Secondo quanto ricostruito, in Piazza Risorgimento, i tre giovani, uno dei quali con il volto parzialmente coperto da un passamontagna, si sarebbero avvicinati alla donna – la quale si trovava in compagnia delle due figlie minori e di due amiche delle stesse – intimandole sotto minaccia la consegna dei beni in suo possesso. A fronte del fermo rifiuto opposto dalla cittadina, che si è allontanata per mettere in sicurezza le minori e allertare l’Arma, i tre avrebbero desistito, allontanandosi a piedi.

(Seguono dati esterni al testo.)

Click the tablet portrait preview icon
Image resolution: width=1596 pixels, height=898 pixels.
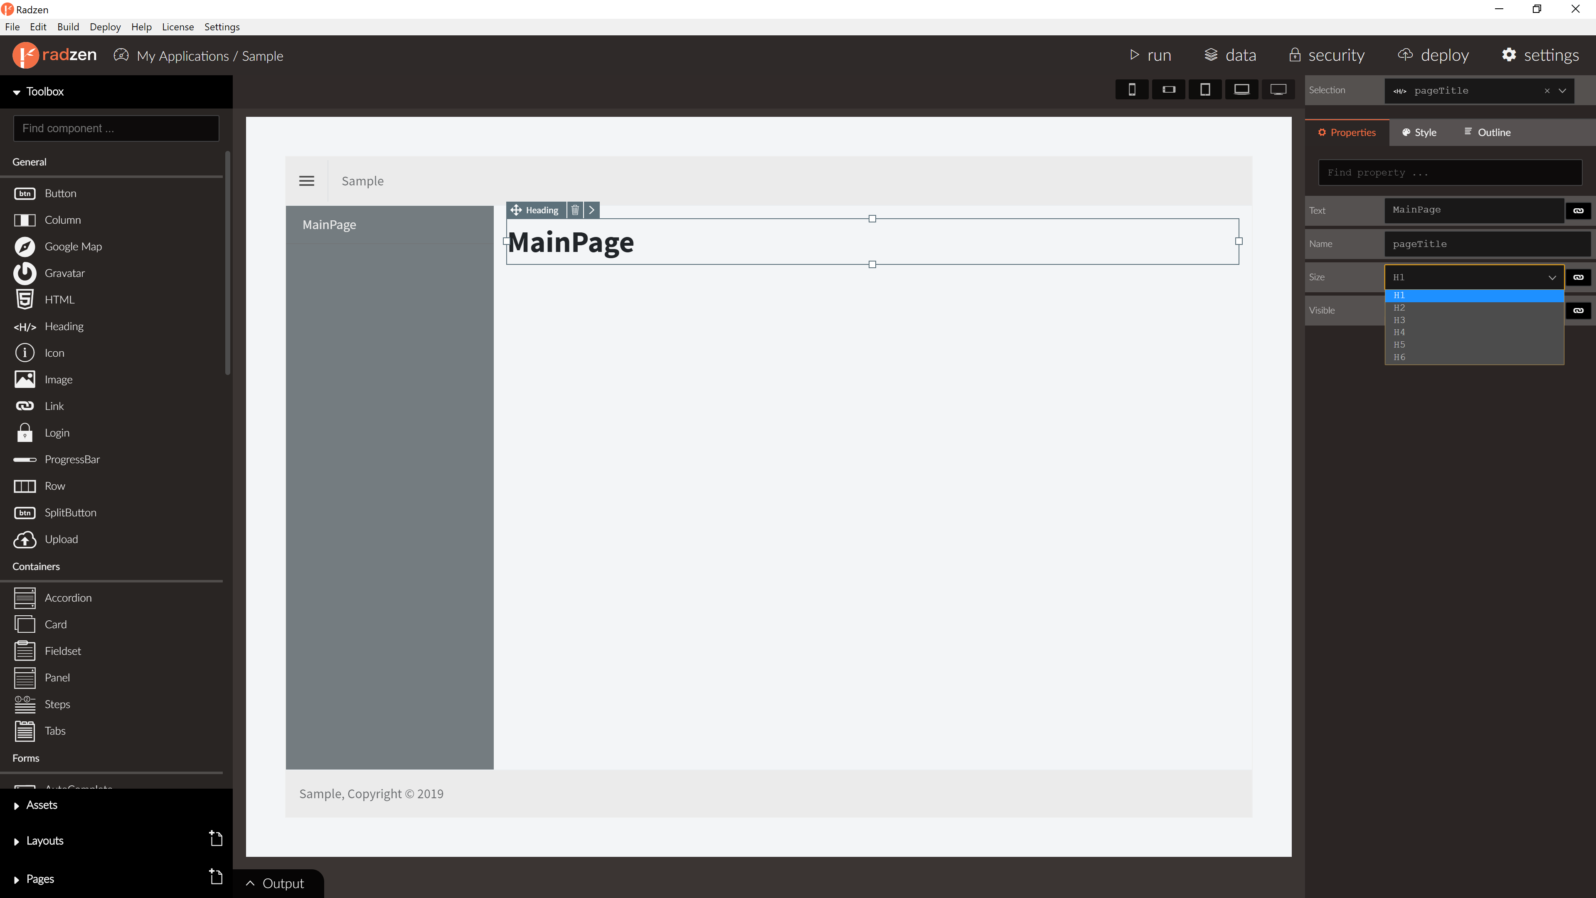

Le rapide attività di controllo del territorio hanno consentito alla pattuglia di rintracciare e bloccare i tre minori nelle vie limitrofe. La successiva perquisizione personale ha permesso di rinvenire e sequestrare un passamontagna e un coltello a serramanico della lunghezza complessiva di 15 centimetri, trovati nella disponibilità di uno dei fermati.
Dell’esito delle attività è stata informata la Procura della Repubblica presso il Tribunale per i Minorenni per le valutazioni di competenza. Al termine delle formalità di rito, i giovani sono stati riaffidati ai rispettivi genitori.